Please reproduce the material below, substituting "Window" for every "Viewport" and leaving everything else unchanged.

══ Data for processing

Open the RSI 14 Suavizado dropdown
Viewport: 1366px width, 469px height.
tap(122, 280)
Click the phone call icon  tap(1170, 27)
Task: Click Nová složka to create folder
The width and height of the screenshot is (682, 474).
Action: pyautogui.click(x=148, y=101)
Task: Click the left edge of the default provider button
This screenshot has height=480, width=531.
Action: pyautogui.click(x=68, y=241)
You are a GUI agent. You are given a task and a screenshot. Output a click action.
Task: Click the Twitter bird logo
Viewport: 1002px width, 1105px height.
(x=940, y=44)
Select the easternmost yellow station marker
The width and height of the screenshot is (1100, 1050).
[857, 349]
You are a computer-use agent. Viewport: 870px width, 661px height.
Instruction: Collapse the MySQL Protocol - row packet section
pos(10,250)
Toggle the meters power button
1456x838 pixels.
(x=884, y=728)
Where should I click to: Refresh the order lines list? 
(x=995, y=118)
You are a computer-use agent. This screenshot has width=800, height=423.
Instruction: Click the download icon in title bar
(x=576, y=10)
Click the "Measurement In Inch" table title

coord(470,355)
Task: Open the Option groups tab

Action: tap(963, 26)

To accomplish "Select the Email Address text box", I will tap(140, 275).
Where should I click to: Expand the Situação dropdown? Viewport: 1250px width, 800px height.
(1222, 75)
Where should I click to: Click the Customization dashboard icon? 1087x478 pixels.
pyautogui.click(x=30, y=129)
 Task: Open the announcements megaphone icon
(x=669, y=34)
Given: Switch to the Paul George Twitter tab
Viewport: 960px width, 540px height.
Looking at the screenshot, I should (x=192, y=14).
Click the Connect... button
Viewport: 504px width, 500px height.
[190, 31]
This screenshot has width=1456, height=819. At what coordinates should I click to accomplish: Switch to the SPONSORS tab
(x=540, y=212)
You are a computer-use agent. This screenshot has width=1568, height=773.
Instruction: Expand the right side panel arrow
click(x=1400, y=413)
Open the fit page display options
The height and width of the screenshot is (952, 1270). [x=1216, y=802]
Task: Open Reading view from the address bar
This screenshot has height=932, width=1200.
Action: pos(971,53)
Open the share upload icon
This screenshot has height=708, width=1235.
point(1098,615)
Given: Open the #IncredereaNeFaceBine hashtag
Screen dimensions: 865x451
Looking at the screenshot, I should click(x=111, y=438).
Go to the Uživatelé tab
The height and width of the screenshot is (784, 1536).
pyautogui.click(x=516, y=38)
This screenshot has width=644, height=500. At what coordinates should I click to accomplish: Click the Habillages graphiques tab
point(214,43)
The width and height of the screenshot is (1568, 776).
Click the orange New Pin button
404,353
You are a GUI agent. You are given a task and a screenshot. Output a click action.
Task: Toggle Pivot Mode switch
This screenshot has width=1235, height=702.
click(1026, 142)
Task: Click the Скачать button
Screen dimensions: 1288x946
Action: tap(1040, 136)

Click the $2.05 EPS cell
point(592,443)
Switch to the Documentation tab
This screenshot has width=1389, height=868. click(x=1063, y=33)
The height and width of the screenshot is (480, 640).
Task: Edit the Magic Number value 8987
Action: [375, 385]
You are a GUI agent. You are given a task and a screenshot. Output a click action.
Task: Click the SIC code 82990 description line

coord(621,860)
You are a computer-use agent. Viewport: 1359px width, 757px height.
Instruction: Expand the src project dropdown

════

■ The reply:
Open the RSI 14 Suavizado dropdown
Window: 1366px width, 469px height.
tap(122, 280)
Click the phone call icon  tap(1170, 27)
Task: Click Nová složka to create folder
The width and height of the screenshot is (682, 474).
Action: pyautogui.click(x=148, y=101)
Task: Click the left edge of the default provider button
This screenshot has height=480, width=531.
Action: pyautogui.click(x=68, y=241)
You are a GUI agent. You are given a task and a screenshot. Output a click action.
Task: Click the Twitter bird logo
Window: 1002px width, 1105px height.
(x=940, y=44)
Select the easternmost yellow station marker
The width and height of the screenshot is (1100, 1050).
[857, 349]
You are a computer-use agent. Window: 870px width, 661px height.
Instruction: Collapse the MySQL Protocol - row packet section
pos(10,250)
Toggle the meters power button
1456x838 pixels.
(x=884, y=728)
Where should I click to: Refresh the order lines list? 
(x=995, y=118)
You are a computer-use agent. This screenshot has width=800, height=423.
Instruction: Click the download icon in title bar
(x=576, y=10)
Click the "Measurement In Inch" table title

coord(470,355)
Task: Open the Option groups tab

Action: tap(963, 26)

To accomplish "Select the Email Address text box", I will tap(140, 275).
Where should I click to: Expand the Situação dropdown? Window: 1250px width, 800px height.
(1222, 75)
Where should I click to: Click the Customization dashboard icon? 1087x478 pixels.
pyautogui.click(x=30, y=129)
 Task: Open the announcements megaphone icon
(x=669, y=34)
Given: Switch to the Paul George Twitter tab
Window: 960px width, 540px height.
Looking at the screenshot, I should (x=192, y=14).
Click the Connect... button
Window: 504px width, 500px height.
[190, 31]
This screenshot has width=1456, height=819. At what coordinates should I click to accomplish: Switch to the SPONSORS tab
(x=540, y=212)
You are a computer-use agent. This screenshot has width=1568, height=773.
Instruction: Expand the right side panel arrow
click(x=1400, y=413)
Open the fit page display options
The height and width of the screenshot is (952, 1270). [x=1216, y=802]
Task: Open Reading view from the address bar
This screenshot has height=932, width=1200.
Action: pos(971,53)
Open the share upload icon
This screenshot has height=708, width=1235.
point(1098,615)
Given: Open the #IncredereaNeFaceBine hashtag
Screen dimensions: 865x451
Looking at the screenshot, I should click(x=111, y=438).
Go to the Uživatelé tab
The height and width of the screenshot is (784, 1536).
pyautogui.click(x=516, y=38)
This screenshot has width=644, height=500. At what coordinates should I click to accomplish: Click the Habillages graphiques tab
point(214,43)
The width and height of the screenshot is (1568, 776).
Click the orange New Pin button
404,353
You are a GUI agent. You are given a task and a screenshot. Output a click action.
Task: Toggle Pivot Mode switch
This screenshot has width=1235, height=702.
click(1026, 142)
Task: Click the Скачать button
Screen dimensions: 1288x946
Action: tap(1040, 136)

Click the $2.05 EPS cell
point(592,443)
Switch to the Documentation tab
This screenshot has width=1389, height=868. click(x=1063, y=33)
The height and width of the screenshot is (480, 640).
Task: Edit the Magic Number value 8987
Action: [375, 385]
You are a GUI agent. You are given a task and a screenshot. Output a click action.
Task: Click the SIC code 82990 description line

coord(621,860)
You are a computer-use agent. Window: 1359px width, 757px height.
Instruction: Expand the src project dropdown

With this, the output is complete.